New York Times Columnist Andrew Ross Sorkin wrote yesterday about the “Mystery of Steve Jobs’s Public Giving“:
But the lack of public philanthropy by Mr. Jobs — long whispered about, but rarely said aloud — raises some important questions about the way the public views business and business people at a time when some “millionaires and billionaires” are criticized for not giving back enough while others like Mr. Jobs are lionized.”
Sorkin does allow for some mystery and uncertainty by saying that “it is very possible that Mr. Jobs, who has always preferred to remain private, has donated money anonymously or has drafted a plan to give away his wealth upon his death.”

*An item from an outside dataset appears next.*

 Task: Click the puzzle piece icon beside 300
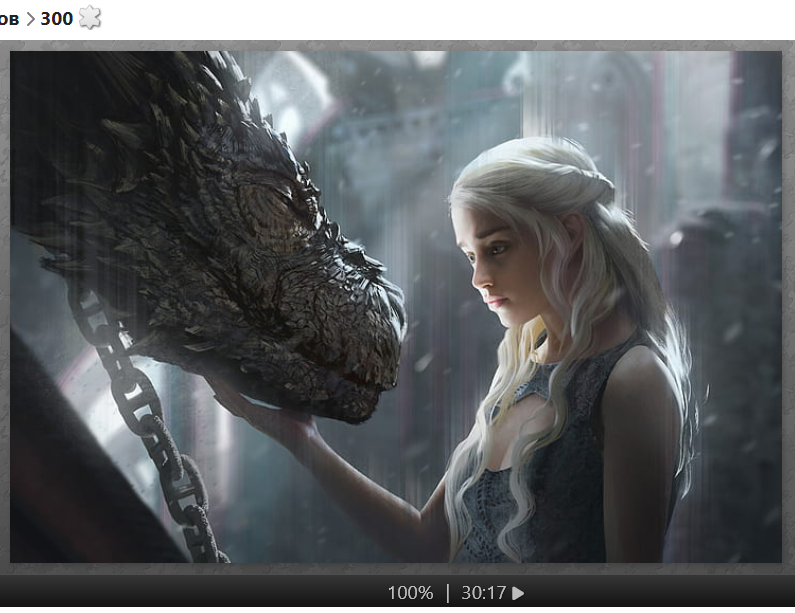click(x=90, y=17)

Another national figure whose charitable giving is not mysterious or uncertain is Vice-President Joe Biden, see his tax information above for the years 1998 to 2008 (source). Biden’s AGI in every year exceeded $200,000 and his total income over the 11-year period totaled more than $2.7 million. How much did he give to charities? Only $5,575 during the entire period, averaging about $500 per year, and representing only 0.20% of his income. If you disregard his last two “generous” years leading up to the 2008 election, his charitable giving was only 0.1265% of his income, or about one-eighth of 1%. In 1999, Biden reported only $120 in charitable gifts for the year, which likely included his church giving. Had he been tithing to his church like many of his fellow Catholics, his charitable contributions should have been about three times that amount – every week.

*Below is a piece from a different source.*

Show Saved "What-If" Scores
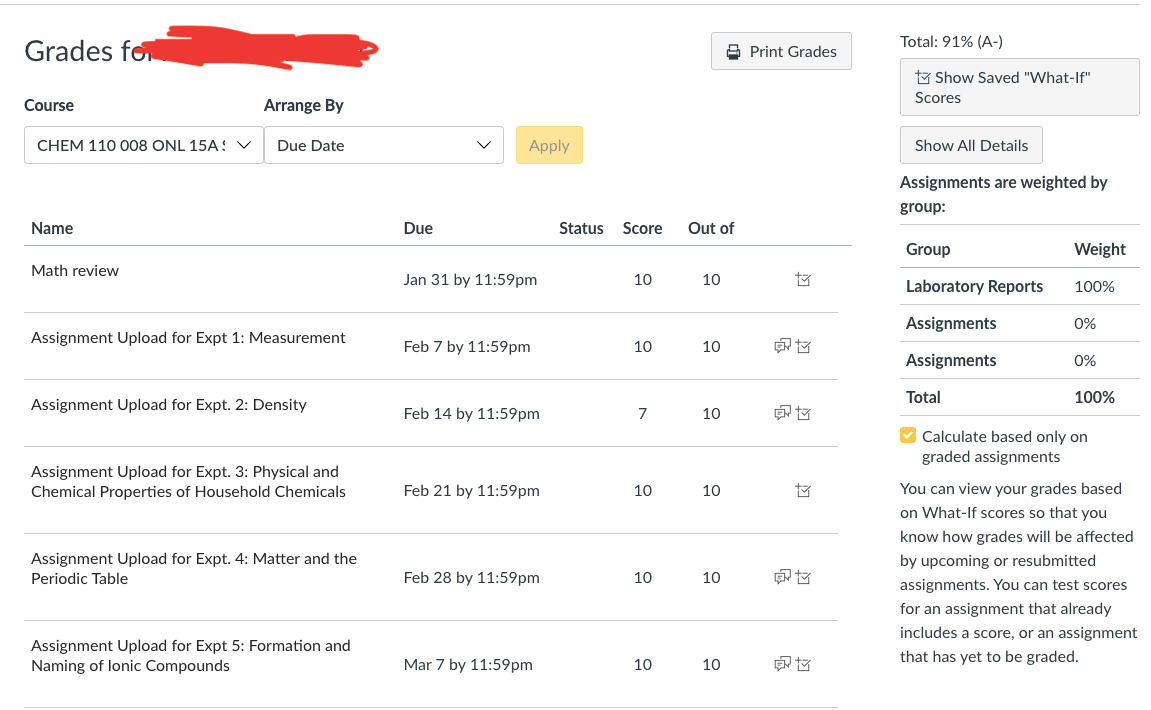The width and height of the screenshot is (1151, 710). coord(1019,87)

Of course, whether you’re Steve Jobs or Joe Biden, you have the right to be as generous or as miserly as you want, and shouldn’t be criticized for personal decisions about spending your own money. But it appears that Mr. Sorkin is holding business leaders like Steve Jobs to a higher standard for charitable giving than say, a political leader like the Vice-President. I’m pretty sure that neither Mr. Sorkin, nor any other NY Times columnist has probably ever questioned Mr. Biden’s documented record of (un) charitable giving. And that’s fine. But then they don’t have the right to question Mr. Jobs’s unknown record of philanthropy. After all, if successful business people have some obligation to “give back” to society, then don’t successful politicians have that same obligation as well?